*** Task inputs Section Begins ***

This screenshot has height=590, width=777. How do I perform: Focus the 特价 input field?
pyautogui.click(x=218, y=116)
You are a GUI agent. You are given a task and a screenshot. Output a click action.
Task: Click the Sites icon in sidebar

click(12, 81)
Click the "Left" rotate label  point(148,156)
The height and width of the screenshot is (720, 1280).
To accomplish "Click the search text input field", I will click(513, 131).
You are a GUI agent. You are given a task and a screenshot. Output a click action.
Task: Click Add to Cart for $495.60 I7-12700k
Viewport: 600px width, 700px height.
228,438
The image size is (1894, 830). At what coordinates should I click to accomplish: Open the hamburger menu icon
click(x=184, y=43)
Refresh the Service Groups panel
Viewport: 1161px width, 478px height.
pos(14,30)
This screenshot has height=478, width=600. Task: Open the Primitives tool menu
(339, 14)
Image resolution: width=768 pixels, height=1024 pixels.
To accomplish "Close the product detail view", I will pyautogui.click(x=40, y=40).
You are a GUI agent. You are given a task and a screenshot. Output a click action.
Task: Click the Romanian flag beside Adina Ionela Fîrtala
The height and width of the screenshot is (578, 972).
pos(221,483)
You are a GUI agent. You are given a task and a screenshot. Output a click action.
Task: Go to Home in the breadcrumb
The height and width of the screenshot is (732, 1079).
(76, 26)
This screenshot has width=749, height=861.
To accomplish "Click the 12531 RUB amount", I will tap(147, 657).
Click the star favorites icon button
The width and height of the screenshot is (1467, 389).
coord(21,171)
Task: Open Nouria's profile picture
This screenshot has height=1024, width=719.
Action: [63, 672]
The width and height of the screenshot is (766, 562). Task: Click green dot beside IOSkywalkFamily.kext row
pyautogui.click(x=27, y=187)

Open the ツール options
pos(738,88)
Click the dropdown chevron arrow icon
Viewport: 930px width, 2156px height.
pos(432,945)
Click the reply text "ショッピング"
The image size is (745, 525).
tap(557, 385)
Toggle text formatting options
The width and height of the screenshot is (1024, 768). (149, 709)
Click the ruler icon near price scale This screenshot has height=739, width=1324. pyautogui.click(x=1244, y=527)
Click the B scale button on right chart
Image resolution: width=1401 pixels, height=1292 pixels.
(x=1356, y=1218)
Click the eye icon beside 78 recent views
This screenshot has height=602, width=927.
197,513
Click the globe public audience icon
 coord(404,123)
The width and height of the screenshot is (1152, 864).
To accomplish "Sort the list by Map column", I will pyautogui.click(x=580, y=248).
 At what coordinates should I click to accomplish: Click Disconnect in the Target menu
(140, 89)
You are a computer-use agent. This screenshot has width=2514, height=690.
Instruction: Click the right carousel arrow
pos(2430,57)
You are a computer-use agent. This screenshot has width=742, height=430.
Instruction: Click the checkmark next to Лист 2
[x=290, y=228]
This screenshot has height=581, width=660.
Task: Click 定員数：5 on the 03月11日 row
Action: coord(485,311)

*** Task inputs Section Ends ***

**Your assignment:** Nothing should be left out or altered, so reproduce the whole listing.

**Response:**
This screenshot has height=590, width=777. How do I perform: Focus the 特价 input field?
pyautogui.click(x=218, y=116)
You are a GUI agent. You are given a task and a screenshot. Output a click action.
Task: Click the Sites icon in sidebar

click(12, 81)
Click the "Left" rotate label  point(148,156)
The height and width of the screenshot is (720, 1280).
To accomplish "Click the search text input field", I will click(513, 131).
You are a GUI agent. You are given a task and a screenshot. Output a click action.
Task: Click Add to Cart for $495.60 I7-12700k
Viewport: 600px width, 700px height.
228,438
The image size is (1894, 830). At what coordinates should I click to accomplish: Open the hamburger menu icon
click(x=184, y=43)
Refresh the Service Groups panel
Viewport: 1161px width, 478px height.
pos(14,30)
This screenshot has height=478, width=600. Task: Open the Primitives tool menu
(339, 14)
Image resolution: width=768 pixels, height=1024 pixels.
To accomplish "Close the product detail view", I will pyautogui.click(x=40, y=40).
You are a GUI agent. You are given a task and a screenshot. Output a click action.
Task: Click the Romanian flag beside Adina Ionela Fîrtala
The height and width of the screenshot is (578, 972).
pos(221,483)
You are a GUI agent. You are given a task and a screenshot. Output a click action.
Task: Go to Home in the breadcrumb
The height and width of the screenshot is (732, 1079).
(76, 26)
This screenshot has width=749, height=861.
To accomplish "Click the 12531 RUB amount", I will tap(147, 657).
Click the star favorites icon button
The width and height of the screenshot is (1467, 389).
coord(21,171)
Task: Open Nouria's profile picture
This screenshot has height=1024, width=719.
Action: [63, 672]
The width and height of the screenshot is (766, 562). Task: Click green dot beside IOSkywalkFamily.kext row
pyautogui.click(x=27, y=187)

Open the ツール options
pos(738,88)
Click the dropdown chevron arrow icon
Viewport: 930px width, 2156px height.
pos(432,945)
Click the reply text "ショッピング"
The image size is (745, 525).
tap(557, 385)
Toggle text formatting options
The width and height of the screenshot is (1024, 768). (149, 709)
Click the ruler icon near price scale This screenshot has height=739, width=1324. pyautogui.click(x=1244, y=527)
Click the B scale button on right chart
Image resolution: width=1401 pixels, height=1292 pixels.
(x=1356, y=1218)
Click the eye icon beside 78 recent views
This screenshot has height=602, width=927.
197,513
Click the globe public audience icon
 coord(404,123)
The width and height of the screenshot is (1152, 864).
To accomplish "Sort the list by Map column", I will pyautogui.click(x=580, y=248).
 At what coordinates should I click to accomplish: Click Disconnect in the Target menu
(140, 89)
You are a computer-use agent. This screenshot has width=2514, height=690.
Instruction: Click the right carousel arrow
pos(2430,57)
You are a computer-use agent. This screenshot has width=742, height=430.
Instruction: Click the checkmark next to Лист 2
[x=290, y=228]
This screenshot has height=581, width=660.
Task: Click 定員数：5 on the 03月11日 row
Action: coord(485,311)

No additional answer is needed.